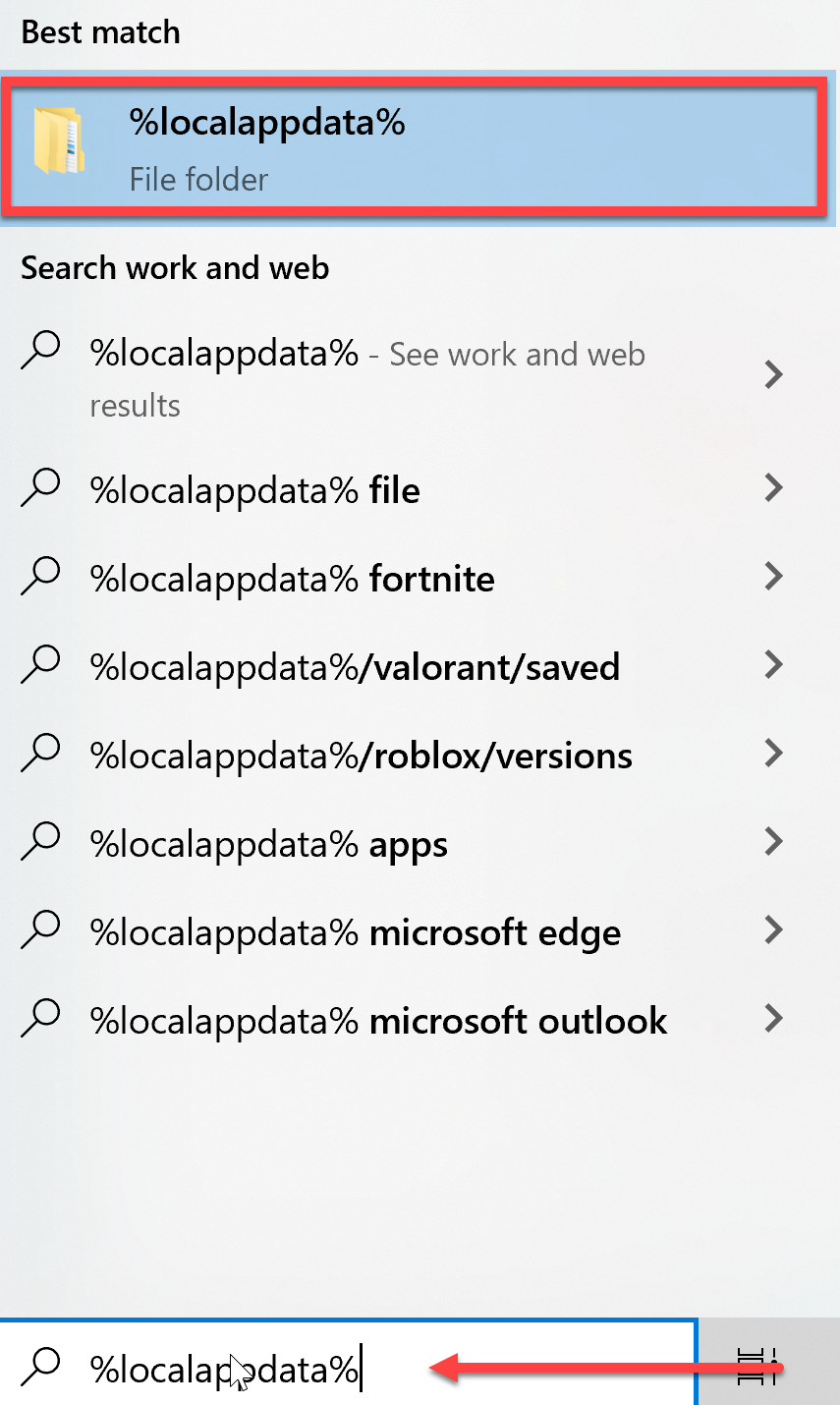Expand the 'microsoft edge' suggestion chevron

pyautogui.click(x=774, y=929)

*-*-*

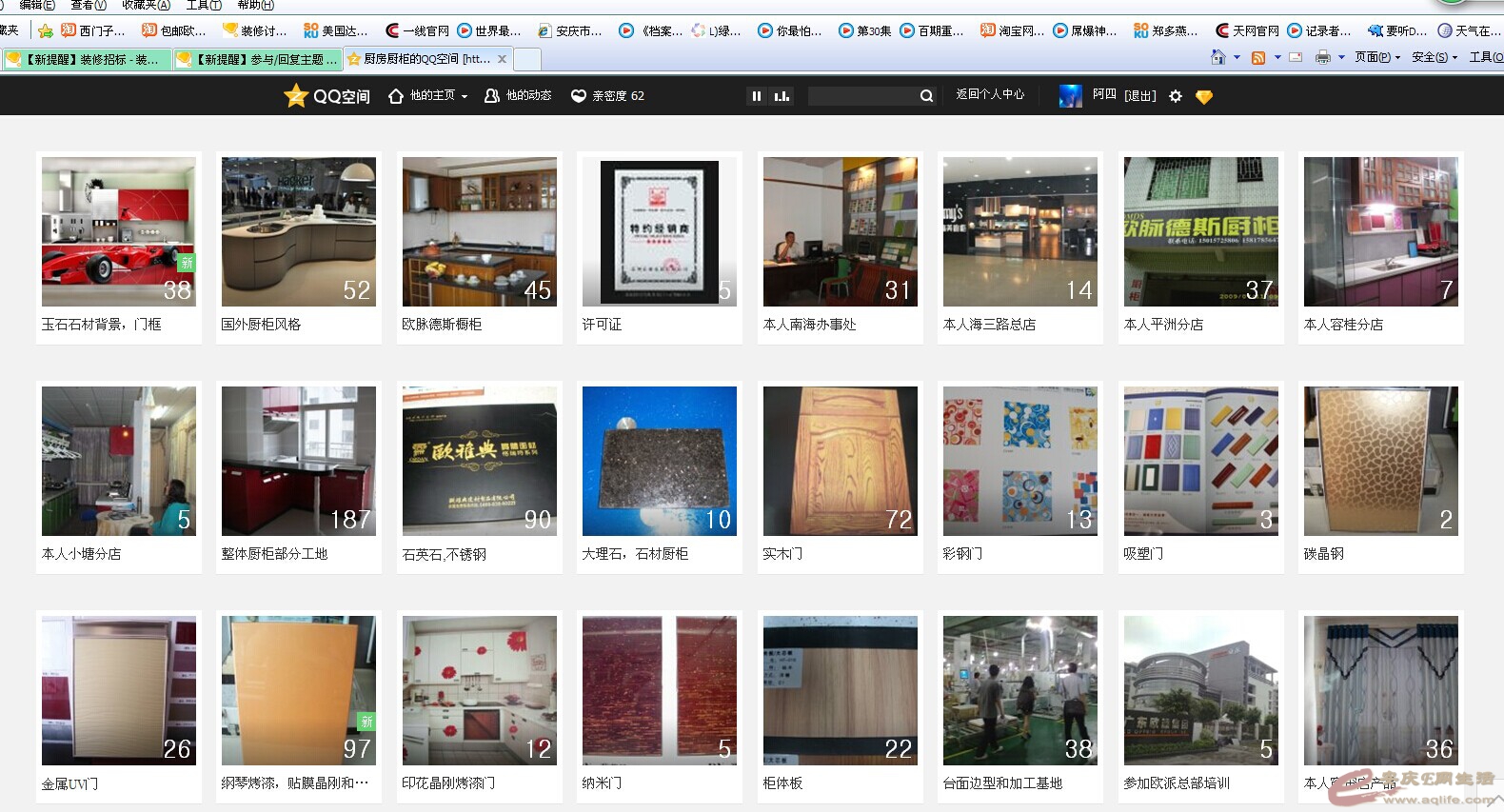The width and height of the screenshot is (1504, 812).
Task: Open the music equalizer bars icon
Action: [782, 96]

*-*-*

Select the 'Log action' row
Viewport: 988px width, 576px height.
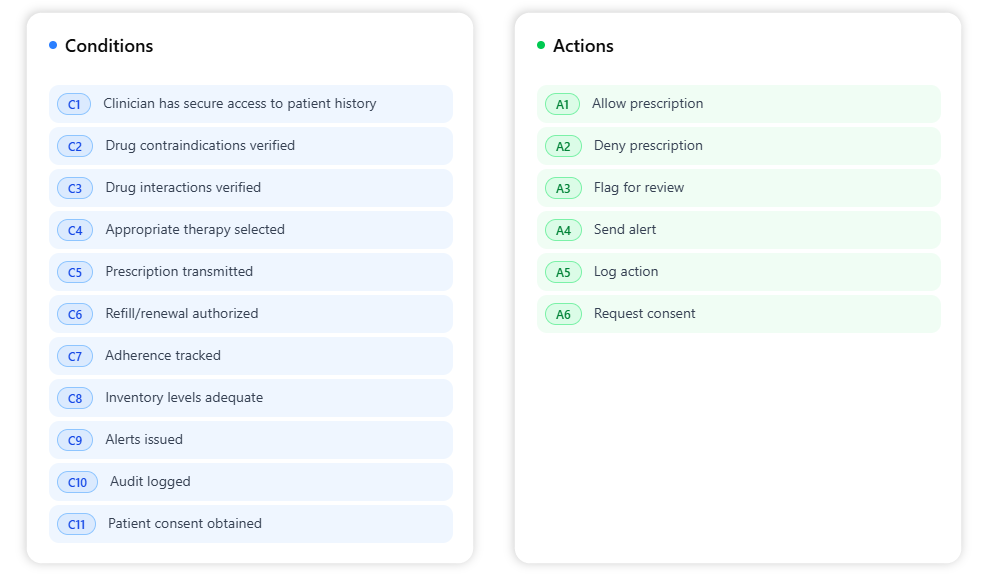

*-*-*

# TASK DIRECTIONS
Return a word-for-word copy of the lines above from the one holding "Select the 'Log action' row" through the one holding "Viewport: 988px width, 576px height.", with both of them included and nothing besides.

# SOLUTION TO THIS EXERCISE
Select the 'Log action' row
Viewport: 988px width, 576px height.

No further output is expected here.